All of the data below is to be printed again exactly.

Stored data
═══

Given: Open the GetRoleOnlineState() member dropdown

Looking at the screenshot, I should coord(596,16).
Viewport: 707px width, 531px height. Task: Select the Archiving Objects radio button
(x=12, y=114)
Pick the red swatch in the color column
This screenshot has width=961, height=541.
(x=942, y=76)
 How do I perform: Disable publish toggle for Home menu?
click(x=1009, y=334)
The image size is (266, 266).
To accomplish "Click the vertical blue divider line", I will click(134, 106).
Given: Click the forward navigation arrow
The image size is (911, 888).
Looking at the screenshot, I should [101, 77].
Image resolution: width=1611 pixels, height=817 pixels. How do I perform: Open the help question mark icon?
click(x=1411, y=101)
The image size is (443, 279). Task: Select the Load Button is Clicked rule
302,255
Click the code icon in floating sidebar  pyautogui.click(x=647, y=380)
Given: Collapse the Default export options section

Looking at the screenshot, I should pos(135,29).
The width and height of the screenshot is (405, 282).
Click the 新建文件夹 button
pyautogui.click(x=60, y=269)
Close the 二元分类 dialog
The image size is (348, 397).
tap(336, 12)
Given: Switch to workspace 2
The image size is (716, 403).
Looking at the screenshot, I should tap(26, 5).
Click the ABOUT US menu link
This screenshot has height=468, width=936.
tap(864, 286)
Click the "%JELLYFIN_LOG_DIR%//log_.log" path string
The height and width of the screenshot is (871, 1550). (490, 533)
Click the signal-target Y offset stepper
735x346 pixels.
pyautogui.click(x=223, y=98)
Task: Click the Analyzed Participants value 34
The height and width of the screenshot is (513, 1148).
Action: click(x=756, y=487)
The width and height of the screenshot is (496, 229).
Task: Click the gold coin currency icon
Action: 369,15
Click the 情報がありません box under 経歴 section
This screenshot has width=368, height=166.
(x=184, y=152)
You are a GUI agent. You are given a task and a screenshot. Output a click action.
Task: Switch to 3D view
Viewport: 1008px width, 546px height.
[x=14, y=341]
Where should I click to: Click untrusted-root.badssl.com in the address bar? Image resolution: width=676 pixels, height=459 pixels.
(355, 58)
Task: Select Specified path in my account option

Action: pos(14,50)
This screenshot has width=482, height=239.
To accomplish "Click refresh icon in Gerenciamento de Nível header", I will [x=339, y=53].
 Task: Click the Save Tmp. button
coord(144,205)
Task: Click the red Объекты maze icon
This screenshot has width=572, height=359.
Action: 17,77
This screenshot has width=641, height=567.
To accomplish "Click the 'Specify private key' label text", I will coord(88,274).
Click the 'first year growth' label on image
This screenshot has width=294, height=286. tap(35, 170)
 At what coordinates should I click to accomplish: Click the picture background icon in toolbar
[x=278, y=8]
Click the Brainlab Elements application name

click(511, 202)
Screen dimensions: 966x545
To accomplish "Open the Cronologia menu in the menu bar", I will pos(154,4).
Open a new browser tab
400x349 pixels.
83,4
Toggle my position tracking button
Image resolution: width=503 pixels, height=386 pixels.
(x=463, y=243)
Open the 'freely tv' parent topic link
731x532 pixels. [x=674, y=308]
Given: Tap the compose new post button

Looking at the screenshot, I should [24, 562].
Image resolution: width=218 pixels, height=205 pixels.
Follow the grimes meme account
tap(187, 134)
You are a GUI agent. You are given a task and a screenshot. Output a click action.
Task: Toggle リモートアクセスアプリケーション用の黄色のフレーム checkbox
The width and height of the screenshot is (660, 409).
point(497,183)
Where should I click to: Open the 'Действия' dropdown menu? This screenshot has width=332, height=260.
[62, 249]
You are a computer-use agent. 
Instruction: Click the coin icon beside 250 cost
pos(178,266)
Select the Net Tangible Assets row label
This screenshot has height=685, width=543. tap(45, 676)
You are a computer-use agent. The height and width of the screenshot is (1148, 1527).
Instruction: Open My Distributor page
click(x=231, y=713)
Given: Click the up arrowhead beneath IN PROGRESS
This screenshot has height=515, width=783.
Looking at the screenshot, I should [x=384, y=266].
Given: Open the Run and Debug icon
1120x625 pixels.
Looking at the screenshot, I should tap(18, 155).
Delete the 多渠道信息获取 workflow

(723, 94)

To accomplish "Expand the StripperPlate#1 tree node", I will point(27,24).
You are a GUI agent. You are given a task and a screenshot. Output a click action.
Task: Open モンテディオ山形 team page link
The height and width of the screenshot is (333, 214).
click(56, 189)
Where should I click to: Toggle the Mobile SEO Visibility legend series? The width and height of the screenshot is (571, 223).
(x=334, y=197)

═══

> **ANSWER TO THE PROBLEM**
Given: Open the GetRoleOnlineState() member dropdown

Looking at the screenshot, I should coord(596,16).
Viewport: 707px width, 531px height. Task: Select the Archiving Objects radio button
(x=12, y=114)
Pick the red swatch in the color column
This screenshot has width=961, height=541.
(x=942, y=76)
 How do I perform: Disable publish toggle for Home menu?
click(x=1009, y=334)
The image size is (266, 266).
To accomplish "Click the vertical blue divider line", I will click(134, 106).
Given: Click the forward navigation arrow
The image size is (911, 888).
Looking at the screenshot, I should [101, 77].
Image resolution: width=1611 pixels, height=817 pixels. How do I perform: Open the help question mark icon?
click(x=1411, y=101)
The image size is (443, 279). Task: Select the Load Button is Clicked rule
302,255
Click the code icon in floating sidebar  pyautogui.click(x=647, y=380)
Given: Collapse the Default export options section

Looking at the screenshot, I should pos(135,29).
The width and height of the screenshot is (405, 282).
Click the 新建文件夹 button
pyautogui.click(x=60, y=269)
Close the 二元分类 dialog
The image size is (348, 397).
tap(336, 12)
Given: Switch to workspace 2
The image size is (716, 403).
Looking at the screenshot, I should tap(26, 5).
Click the ABOUT US menu link
This screenshot has height=468, width=936.
tap(864, 286)
Click the "%JELLYFIN_LOG_DIR%//log_.log" path string
The height and width of the screenshot is (871, 1550). (490, 533)
Click the signal-target Y offset stepper
735x346 pixels.
pyautogui.click(x=223, y=98)
Task: Click the Analyzed Participants value 34
The height and width of the screenshot is (513, 1148).
Action: click(x=756, y=487)
The width and height of the screenshot is (496, 229).
Task: Click the gold coin currency icon
Action: 369,15
Click the 情報がありません box under 経歴 section
This screenshot has width=368, height=166.
(x=184, y=152)
You are a GUI agent. You are given a task and a screenshot. Output a click action.
Task: Switch to 3D view
Viewport: 1008px width, 546px height.
[x=14, y=341]
Where should I click to: Click untrusted-root.badssl.com in the address bar? Image resolution: width=676 pixels, height=459 pixels.
(355, 58)
Task: Select Specified path in my account option

Action: pos(14,50)
This screenshot has width=482, height=239.
To accomplish "Click refresh icon in Gerenciamento de Nível header", I will [x=339, y=53].
 Task: Click the Save Tmp. button
coord(144,205)
Task: Click the red Объекты maze icon
This screenshot has width=572, height=359.
Action: 17,77
This screenshot has width=641, height=567.
To accomplish "Click the 'Specify private key' label text", I will coord(88,274).
Click the 'first year growth' label on image
This screenshot has width=294, height=286. tap(35, 170)
 At what coordinates should I click to accomplish: Click the picture background icon in toolbar
[x=278, y=8]
Click the Brainlab Elements application name

click(511, 202)
Screen dimensions: 966x545
To accomplish "Open the Cronologia menu in the menu bar", I will pos(154,4).
Open a new browser tab
400x349 pixels.
83,4
Toggle my position tracking button
Image resolution: width=503 pixels, height=386 pixels.
(x=463, y=243)
Open the 'freely tv' parent topic link
731x532 pixels. [x=674, y=308]
Given: Tap the compose new post button

Looking at the screenshot, I should [24, 562].
Image resolution: width=218 pixels, height=205 pixels.
Follow the grimes meme account
tap(187, 134)
You are a GUI agent. You are given a task and a screenshot. Output a click action.
Task: Toggle リモートアクセスアプリケーション用の黄色のフレーム checkbox
The width and height of the screenshot is (660, 409).
point(497,183)
Where should I click to: Open the 'Действия' dropdown menu? This screenshot has width=332, height=260.
[62, 249]
You are a computer-use agent. 
Instruction: Click the coin icon beside 250 cost
pos(178,266)
Select the Net Tangible Assets row label
This screenshot has height=685, width=543. tap(45, 676)
You are a computer-use agent. The height and width of the screenshot is (1148, 1527).
Instruction: Open My Distributor page
click(x=231, y=713)
Given: Click the up arrowhead beneath IN PROGRESS
This screenshot has height=515, width=783.
Looking at the screenshot, I should [x=384, y=266].
Given: Open the Run and Debug icon
1120x625 pixels.
Looking at the screenshot, I should tap(18, 155).
Delete the 多渠道信息获取 workflow

(723, 94)

To accomplish "Expand the StripperPlate#1 tree node", I will point(27,24).
You are a GUI agent. You are given a task and a screenshot. Output a click action.
Task: Open モンテディオ山形 team page link
The height and width of the screenshot is (333, 214).
click(56, 189)
Where should I click to: Toggle the Mobile SEO Visibility legend series? The width and height of the screenshot is (571, 223).
(x=334, y=197)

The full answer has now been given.